§ **Required work**:
Scan the records for the string "computer"; copy each line where it occurs.

Data excerpts

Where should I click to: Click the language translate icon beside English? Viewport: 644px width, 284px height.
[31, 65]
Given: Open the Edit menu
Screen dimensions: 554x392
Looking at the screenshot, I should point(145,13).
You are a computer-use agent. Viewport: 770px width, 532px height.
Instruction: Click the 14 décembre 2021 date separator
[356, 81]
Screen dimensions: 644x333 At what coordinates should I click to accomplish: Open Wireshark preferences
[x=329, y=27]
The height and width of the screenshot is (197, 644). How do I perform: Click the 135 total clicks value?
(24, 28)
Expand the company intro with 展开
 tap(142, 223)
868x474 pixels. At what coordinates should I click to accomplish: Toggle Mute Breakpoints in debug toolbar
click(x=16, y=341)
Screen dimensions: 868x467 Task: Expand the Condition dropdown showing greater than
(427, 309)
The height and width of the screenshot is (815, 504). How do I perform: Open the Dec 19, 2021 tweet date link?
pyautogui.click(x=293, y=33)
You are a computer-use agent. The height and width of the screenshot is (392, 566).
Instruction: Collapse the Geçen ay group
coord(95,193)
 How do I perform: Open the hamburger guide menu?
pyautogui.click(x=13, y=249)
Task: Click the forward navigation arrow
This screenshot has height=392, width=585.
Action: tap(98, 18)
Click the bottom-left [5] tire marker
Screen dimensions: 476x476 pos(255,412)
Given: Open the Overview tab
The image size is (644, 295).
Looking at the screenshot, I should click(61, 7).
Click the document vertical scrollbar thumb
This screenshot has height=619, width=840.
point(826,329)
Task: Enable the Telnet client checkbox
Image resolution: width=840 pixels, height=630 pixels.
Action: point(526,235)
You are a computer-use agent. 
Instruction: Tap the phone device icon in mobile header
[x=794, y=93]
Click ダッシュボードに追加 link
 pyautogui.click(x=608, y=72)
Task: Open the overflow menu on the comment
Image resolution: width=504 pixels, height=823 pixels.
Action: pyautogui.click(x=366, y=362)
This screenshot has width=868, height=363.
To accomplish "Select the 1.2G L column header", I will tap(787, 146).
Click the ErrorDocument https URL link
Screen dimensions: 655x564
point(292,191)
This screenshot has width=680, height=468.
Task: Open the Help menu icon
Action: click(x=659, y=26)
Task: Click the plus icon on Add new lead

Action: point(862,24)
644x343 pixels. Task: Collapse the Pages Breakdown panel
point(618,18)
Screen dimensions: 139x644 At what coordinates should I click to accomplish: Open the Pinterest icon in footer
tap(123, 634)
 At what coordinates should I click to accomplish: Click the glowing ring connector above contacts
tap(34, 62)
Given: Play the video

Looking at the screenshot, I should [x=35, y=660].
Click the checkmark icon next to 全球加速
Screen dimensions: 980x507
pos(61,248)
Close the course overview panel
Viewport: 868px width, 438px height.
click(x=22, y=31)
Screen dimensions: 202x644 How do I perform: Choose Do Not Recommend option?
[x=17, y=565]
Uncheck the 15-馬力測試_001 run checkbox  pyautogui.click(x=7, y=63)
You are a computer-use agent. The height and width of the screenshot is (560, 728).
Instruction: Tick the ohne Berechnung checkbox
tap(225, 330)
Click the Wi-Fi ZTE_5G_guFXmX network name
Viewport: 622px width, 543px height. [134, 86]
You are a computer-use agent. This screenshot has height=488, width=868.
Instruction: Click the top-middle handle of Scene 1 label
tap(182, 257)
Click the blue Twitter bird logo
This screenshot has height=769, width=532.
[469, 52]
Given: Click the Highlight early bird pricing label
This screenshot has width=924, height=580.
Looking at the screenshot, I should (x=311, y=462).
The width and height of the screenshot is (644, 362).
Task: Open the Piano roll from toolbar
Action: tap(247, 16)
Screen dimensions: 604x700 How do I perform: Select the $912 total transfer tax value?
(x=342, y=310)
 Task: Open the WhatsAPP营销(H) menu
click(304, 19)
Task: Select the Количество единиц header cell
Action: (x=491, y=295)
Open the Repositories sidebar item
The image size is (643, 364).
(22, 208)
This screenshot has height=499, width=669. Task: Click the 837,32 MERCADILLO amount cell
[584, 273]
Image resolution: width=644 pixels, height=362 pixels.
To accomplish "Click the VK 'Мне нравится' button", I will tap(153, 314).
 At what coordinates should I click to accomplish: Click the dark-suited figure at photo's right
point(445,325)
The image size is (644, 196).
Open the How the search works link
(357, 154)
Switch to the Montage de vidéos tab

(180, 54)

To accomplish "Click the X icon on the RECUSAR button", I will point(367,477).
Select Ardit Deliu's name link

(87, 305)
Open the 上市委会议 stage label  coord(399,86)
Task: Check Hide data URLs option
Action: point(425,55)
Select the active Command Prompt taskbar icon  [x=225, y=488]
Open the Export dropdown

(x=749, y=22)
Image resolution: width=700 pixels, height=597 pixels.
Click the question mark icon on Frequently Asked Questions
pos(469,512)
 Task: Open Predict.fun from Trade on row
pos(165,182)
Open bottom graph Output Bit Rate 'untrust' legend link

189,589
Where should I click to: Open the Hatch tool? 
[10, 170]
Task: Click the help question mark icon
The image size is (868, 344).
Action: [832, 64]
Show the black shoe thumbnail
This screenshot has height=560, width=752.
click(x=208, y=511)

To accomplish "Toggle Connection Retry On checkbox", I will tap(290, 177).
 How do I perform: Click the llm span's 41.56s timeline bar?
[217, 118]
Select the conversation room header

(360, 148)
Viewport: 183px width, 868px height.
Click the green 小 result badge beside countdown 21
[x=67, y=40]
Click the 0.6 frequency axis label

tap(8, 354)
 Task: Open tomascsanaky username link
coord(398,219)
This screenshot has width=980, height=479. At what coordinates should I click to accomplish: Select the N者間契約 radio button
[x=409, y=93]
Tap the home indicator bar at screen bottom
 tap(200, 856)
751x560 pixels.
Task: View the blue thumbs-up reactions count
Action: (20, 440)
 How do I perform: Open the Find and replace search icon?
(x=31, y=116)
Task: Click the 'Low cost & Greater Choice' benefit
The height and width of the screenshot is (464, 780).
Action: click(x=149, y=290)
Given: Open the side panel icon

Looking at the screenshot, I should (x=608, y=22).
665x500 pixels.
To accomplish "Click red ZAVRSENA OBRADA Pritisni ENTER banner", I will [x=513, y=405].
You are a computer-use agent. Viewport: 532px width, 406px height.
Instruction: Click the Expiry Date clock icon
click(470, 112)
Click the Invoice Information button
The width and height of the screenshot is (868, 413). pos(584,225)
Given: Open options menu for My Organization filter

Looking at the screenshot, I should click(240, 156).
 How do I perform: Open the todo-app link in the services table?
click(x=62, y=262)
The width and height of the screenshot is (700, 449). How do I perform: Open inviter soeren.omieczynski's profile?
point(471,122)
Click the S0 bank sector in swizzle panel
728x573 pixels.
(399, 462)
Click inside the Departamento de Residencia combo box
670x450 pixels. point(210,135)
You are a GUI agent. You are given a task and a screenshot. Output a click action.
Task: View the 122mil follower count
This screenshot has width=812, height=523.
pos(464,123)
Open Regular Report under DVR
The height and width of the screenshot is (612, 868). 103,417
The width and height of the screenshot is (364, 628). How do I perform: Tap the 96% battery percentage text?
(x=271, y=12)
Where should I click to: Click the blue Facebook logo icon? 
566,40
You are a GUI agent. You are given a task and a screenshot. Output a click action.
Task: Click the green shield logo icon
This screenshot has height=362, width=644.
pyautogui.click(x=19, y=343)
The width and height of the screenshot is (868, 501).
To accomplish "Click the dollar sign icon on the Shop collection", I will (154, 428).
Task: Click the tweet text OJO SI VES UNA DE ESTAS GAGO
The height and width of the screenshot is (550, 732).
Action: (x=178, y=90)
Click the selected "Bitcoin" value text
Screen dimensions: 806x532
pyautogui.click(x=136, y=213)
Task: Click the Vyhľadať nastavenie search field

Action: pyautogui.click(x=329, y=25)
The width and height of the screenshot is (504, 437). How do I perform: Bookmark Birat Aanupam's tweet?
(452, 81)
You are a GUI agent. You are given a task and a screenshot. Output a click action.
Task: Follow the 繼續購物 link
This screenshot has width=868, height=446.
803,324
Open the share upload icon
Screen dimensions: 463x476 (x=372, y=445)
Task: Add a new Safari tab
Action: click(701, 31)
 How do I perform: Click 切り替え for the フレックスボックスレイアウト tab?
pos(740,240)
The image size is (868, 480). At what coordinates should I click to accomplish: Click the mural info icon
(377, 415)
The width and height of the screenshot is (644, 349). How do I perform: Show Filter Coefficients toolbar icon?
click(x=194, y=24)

§ **Response to the task**:
You are a computer-use agent. Viewport: 770px width, 532px height.
You are a computer-use agent. The height and width of the screenshot is (392, 566).
You are a computer-use agent. 
You are a computer-use agent. The height and width of the screenshot is (560, 728).
You are a computer-use agent. This screenshot has height=488, width=868.
You are a computer-use agent. Viewport: 532px width, 406px height.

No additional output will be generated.